Максим Суханов: “Мне казалось, что он младше меня”

Максим Суханов не был тогда знаменитым артистом. Он был подростком, мама которого вышла замуж за поэта Аронова.

— Макс, твое первое впечатление о Саше.

— Я буду, наверное, лукавить, если скажу, что, мол, вот такое было мое первое впечатление. А я даже не помню того дня. Помню, что мне 14 лет. А он — всегда активный, энергетически активный. Всегда в движении. Ходит, курит много. Кудрявая копна волос. Запомнилось его такое кометное существование. Очень яркое. И очень ярко обо всем заявлял. А что заявлял, в этом он очень хорошо разбирался. Во всяком случае, когда он меня готовил к экзаменам — по литературе, по истории, — это было что-то особенное: все оживало. Во всяком случае, это из-за него я начал читать Платонова.

— Как ты его называл? Саша, как все?

— Нет — Александр Яковлевич. Не ему, мне так хотелось. Как мне никогда не хотелось, скажем, своего педагога в театральном училище Владимира Владимировича Иванова называть просто Володей. В этом есть почтение, признание и дистанция. Я думаю, что с Александром Яковлевичем та же самая была история. Я звал его по имени-отчеству не потому, что он был чужой. Если бы был далеким, я быстрее перешел бы на более простое общение.

— Он тебя воспитывал?

— О воспитании как о своде законов ничего не говорил и не заявлял. Скорее, он чувствовал, в какую сторону со мной, с подрастающим, надо идти и как разговаривать. А ему, я уверен, не всегда интересно было со мной разговаривать, потому что его голова была устроена парадоксально. Парадокс в том, что он занимался каждодневной редакционной работой и хотел ей заниматься — интересовался политикой и вообще мироустройством. Но был при этом поэтом. И мне всегда хотелось быть для него интересным, а для этого надо было реагировать на его парадокс адекватно. Само нахождение рядом с ним вызывало работу мысли, работу твоих собственных мурашек. Даже когда просто за ним наблюдаешь.

— Как ты в школе учился?

— Неважно.

— А как отчим реагировал на твои “тройки”?

— Никак. И мама никак.

— А когда вызывали в школу, кто ходил?

— Бабушка. У меня от школы вообще не очень приятные ощущения — школа давит личность. За “тройки” Александр Яковлевич меня не ругал. Если бы ругал, думаю, тогда бы жизнь не получилась. Я был тогда и перфекционист, и максималист в одном флаконе, я бы не потерпел открытого давления.

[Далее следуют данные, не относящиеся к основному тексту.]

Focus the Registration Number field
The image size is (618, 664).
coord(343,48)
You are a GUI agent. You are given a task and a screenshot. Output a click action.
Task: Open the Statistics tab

— А наблюдал ли ты Сашу в период отчаяния?

— Наблюдал. Он очень ярко реагировал, когда в типографском наборе изменяли что-то из им написанного. Или когда на планерках кто-нибудь говорил глупость. Вот глупость... она раздражала его неимоверно. К глупости можно относиться снисходительно или не замечать вовсе, а она задевала его за живое, сдавливала такие болевые центры, что он по-другому не мог на нее реагировать. Кричал, матом ругался.

Но при этом он один из немногих людей, с кем можно было говорить серьезно. Не закрывался ни сарказмом, ни иронией — она всегда была по делу. Мог вести серьезную беседу, без поддевок, что сейчас большая редкость.

— Можно ли говорить о том, что ты у него чему-то научился?

— Он меня потрясал — и этому я от него научился — бескомпромиссностью по отношению к искусству. Его талант собственный не давал права идти на компромисс. Мгновенно видел фальшь. Не талантливое, а конъюнктурное. В такие моменты он проявлялся очень эмоционально. И если видел, что у меня на этот счет возникали сомнения, то он заводился, дуэльно реагировал. Разные были эти дуэли, до конфликта доходили. Его раздражало мое спокойствие и порой доводило до бешенства.

— Мог врезать?

— Нет. Я не знаю, кому Саша мог вообще врезать.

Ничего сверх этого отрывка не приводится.